Os autores Tavares e Hashimoto (2013) definem a pesquisa em psicanálise em
um sentido amplo como um conjunto de atividades voltadas para a produção de
conhecimentos que podem manter relações diversas com a psicanálise propriamente
dita. Às vezes, aplicam as teorias psicanalíticas como forma de reflexões
epistemológicas; outras vezes, essas teorias são mobilizadas como movimento de
investigação e compreensão de várias manifestações da cultura.
Além disso, a análise deste artigo é guiada pela psicanálise extramuros, um
conceito desenvolvido por Laplanche (1987). De acordo com Mezan (1985), a
psicanálise extramuros consiste em aplicar o método psicanalítico fora do contexto
clínico, ressalta o autor que, embora Freud nunca tenha formalizado esse conceito,
ele esteve implícito ao longo de sua obra e carreira. Freud não se restringiu a analisar
apenas seus pacientes, mas também investigou obras de arte, cultura e fenômenos
sociais.
Segundo Mezan (1985), o desejo de Freud de que a psicanálise como ciência
ultrapassasse os limites do consultório era evidente em textos como "O Moisés de
Michelangelo" (1914), "A Interpretação dos Sonhos" (1900) e "Delírios e Sonhos na
Gradiva de Jensen" (1907). Nessas obras, Freud investigava questões relacionadas
ao ser humano e à cultura, utilizando-se de clássicos e obras de arte. Dessa forma,
ele inaugurou a utilização da psicanálise extramuros.
A análise deste artigo, fundamentada na psicanálise extramuros, busca
entender a exposição de crianças nas mídias por meio de expressões culturais
disponíveis em perfis virtuais, bem como em perfis de streaming de música e
podcasts.
Utilizando o método psicanalítico fora do contexto clínico e ancorado nas
teorias de Sigmund Freud, bem como nos escritos de autores contemporâneos que
buscam compreender a psicanálise em suas expressões na atualidade, o estudo
examina como as representações culturais nessas plataformas refletem e influenciam
a percepção e o comportamento de crianças e adultos.
A análise será conduzida com base em perfis do Instagram, considerando a
forma de uso do aplicativo, que, conforme mencionado anteriormente, se caracteriza
por narrativas criadas principalmente através de imagens e textos curtos. Os perfis
selecionados para análise documentam as trajetórias de crianças de zero a onze
anos, estando, portanto, sujeitos às escolhas dos pais sobre o que deve ser exposto
ou não. A análise incluirá perfis de duas meninas e dois meninos, permitindo uma
comparação mais abrangente das diferentes experiências e impactos.

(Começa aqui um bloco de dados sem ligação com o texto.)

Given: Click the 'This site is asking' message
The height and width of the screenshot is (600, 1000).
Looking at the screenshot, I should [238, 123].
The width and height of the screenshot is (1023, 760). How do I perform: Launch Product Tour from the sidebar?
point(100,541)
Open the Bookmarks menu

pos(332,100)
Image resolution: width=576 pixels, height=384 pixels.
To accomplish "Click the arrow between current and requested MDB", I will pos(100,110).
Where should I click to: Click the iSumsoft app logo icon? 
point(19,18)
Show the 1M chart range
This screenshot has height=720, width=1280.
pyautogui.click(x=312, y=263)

Posteriormente, para compreender os impactos da exposição midiática na vida
dessas crianças, a pesquisa considerará as opiniões de pais, especialistas e adultos
que foram expostos na mídia durante a infância. A análise será enriquecida com a
utilização de podcasts disponíveis no Spotify, que incluem entrevistas com
especialistas, além de uma entrevista com a mãe de uma das crianças cujos perfis
foram analisados.
Além disso, serão utilizadas reportagens que retratam adultos que foram
expostos nas mídias durante a infância e que, atualmente, exigem que o material seja
retirado de circulação, responsabilizando seus pais por uma exposição considerada
indevida. Essas reportagens fornecerão um contexto adicional sobre as
consequências a longo prazo da exposição midiática infantil e as possíveis
repercussões emocionais envolvidas.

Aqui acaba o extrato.